▶ [Required action]
From the entries below, copy every line that has the word "search".

BEGIN Supplied material

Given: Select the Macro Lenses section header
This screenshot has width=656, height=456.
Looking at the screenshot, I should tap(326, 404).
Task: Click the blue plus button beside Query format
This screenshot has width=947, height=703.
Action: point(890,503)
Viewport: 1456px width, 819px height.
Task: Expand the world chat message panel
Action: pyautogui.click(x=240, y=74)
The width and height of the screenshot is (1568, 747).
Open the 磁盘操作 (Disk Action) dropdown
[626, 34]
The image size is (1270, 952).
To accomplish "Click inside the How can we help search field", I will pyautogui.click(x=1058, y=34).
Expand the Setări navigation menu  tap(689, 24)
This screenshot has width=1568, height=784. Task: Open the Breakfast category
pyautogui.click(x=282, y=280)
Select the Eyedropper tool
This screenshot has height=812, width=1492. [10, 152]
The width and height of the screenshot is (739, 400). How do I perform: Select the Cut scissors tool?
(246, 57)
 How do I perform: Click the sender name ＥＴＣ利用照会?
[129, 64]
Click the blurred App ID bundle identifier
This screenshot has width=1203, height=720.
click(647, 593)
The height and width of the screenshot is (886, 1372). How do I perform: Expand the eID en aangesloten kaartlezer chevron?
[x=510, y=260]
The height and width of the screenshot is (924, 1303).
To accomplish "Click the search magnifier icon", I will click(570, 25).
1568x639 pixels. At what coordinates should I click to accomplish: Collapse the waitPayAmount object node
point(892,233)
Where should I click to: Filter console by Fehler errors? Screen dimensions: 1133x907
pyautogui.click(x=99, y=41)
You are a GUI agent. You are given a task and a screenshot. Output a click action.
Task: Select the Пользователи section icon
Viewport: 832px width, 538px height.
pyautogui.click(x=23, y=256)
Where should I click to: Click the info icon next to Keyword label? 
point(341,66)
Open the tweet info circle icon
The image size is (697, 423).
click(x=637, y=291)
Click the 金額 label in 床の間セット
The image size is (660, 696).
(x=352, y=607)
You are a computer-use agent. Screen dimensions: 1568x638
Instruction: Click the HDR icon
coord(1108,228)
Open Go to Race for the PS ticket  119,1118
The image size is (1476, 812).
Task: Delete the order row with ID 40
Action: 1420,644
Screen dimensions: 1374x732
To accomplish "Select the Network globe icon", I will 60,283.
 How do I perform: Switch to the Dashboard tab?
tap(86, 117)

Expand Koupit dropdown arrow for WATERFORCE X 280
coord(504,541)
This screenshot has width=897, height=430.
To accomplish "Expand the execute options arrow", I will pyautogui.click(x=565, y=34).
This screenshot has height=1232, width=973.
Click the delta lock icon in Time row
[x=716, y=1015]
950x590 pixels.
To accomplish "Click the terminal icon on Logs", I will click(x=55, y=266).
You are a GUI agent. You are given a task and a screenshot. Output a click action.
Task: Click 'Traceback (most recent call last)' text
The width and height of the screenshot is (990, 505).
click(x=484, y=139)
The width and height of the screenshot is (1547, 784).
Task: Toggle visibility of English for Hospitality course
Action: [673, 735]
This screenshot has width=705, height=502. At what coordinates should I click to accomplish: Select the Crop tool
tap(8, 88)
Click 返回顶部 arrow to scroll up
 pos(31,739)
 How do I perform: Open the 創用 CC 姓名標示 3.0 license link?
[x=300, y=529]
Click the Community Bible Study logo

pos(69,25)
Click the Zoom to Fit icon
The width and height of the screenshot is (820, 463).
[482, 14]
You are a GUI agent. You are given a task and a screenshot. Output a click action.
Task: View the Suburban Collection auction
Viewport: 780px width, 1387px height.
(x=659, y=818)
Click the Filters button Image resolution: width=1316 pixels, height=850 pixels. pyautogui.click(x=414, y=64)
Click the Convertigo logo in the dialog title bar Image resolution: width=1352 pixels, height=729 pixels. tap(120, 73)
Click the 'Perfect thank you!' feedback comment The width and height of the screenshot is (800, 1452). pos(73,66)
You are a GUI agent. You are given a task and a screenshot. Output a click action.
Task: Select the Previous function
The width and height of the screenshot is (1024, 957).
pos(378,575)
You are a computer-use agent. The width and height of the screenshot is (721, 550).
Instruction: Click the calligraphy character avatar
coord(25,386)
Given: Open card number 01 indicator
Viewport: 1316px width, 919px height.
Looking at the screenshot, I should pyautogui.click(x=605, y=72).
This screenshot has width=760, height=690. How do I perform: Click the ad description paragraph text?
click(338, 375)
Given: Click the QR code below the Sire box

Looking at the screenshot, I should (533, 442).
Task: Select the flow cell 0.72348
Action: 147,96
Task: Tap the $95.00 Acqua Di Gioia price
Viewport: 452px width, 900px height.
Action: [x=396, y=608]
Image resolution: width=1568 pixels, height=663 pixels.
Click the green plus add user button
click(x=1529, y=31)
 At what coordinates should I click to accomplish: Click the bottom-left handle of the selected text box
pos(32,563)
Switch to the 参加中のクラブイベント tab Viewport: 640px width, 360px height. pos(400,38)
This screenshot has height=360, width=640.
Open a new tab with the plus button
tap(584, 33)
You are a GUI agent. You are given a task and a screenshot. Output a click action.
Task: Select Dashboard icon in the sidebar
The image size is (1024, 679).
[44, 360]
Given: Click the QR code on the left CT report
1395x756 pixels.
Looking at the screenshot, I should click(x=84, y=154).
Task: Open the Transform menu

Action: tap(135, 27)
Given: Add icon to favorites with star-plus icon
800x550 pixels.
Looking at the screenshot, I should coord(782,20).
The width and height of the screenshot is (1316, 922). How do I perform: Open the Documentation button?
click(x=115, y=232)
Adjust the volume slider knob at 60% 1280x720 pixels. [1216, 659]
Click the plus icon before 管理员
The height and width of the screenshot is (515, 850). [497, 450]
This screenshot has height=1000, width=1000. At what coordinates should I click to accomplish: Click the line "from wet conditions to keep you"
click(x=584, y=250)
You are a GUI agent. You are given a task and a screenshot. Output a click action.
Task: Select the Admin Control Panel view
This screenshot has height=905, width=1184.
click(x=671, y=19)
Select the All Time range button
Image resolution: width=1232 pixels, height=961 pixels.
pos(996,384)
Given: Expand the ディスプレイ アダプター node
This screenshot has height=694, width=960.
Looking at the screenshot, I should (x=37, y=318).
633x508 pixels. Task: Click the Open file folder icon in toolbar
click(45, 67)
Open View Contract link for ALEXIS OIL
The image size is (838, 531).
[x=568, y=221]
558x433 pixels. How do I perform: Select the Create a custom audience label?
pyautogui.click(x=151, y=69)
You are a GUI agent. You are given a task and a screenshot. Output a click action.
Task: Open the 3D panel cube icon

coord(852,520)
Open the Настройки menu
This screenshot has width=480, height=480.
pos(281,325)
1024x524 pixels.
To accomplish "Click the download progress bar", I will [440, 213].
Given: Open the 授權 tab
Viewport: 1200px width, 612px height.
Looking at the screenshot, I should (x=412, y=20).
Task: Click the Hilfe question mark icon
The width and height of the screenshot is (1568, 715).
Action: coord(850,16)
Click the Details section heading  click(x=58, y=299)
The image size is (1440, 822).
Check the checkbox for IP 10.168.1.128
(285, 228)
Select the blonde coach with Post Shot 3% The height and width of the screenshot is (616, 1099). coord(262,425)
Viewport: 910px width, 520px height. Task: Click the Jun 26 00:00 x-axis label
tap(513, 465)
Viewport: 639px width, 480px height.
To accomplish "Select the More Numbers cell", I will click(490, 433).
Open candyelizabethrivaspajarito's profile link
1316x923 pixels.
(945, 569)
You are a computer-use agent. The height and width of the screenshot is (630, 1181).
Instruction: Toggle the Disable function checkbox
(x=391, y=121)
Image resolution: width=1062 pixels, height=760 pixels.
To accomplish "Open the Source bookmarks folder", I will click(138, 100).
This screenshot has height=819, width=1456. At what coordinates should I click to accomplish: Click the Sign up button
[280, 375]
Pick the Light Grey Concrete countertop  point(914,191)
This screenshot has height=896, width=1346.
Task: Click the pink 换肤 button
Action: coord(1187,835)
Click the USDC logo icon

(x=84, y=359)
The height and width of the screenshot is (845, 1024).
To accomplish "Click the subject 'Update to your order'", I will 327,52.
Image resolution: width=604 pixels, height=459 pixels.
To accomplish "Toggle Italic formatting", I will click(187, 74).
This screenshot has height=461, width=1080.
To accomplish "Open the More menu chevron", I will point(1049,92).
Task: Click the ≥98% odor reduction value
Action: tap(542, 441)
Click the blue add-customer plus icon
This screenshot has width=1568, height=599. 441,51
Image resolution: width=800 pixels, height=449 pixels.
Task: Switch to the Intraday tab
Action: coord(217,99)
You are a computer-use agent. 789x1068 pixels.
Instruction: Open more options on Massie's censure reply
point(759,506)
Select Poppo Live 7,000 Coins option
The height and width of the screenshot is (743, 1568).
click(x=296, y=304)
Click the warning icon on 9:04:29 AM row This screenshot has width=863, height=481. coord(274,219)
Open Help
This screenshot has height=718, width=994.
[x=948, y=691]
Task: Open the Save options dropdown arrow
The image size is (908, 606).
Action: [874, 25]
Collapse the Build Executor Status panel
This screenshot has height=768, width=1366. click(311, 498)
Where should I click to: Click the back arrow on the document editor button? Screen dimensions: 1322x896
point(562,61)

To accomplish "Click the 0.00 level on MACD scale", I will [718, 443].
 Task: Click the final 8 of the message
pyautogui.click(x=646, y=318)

END Supplied material

▶ [Answer for the task]
To accomplish "Click inside the How can we help search field", I will pyautogui.click(x=1058, y=34).
To accomplish "Click the search magnifier icon", I will click(570, 25).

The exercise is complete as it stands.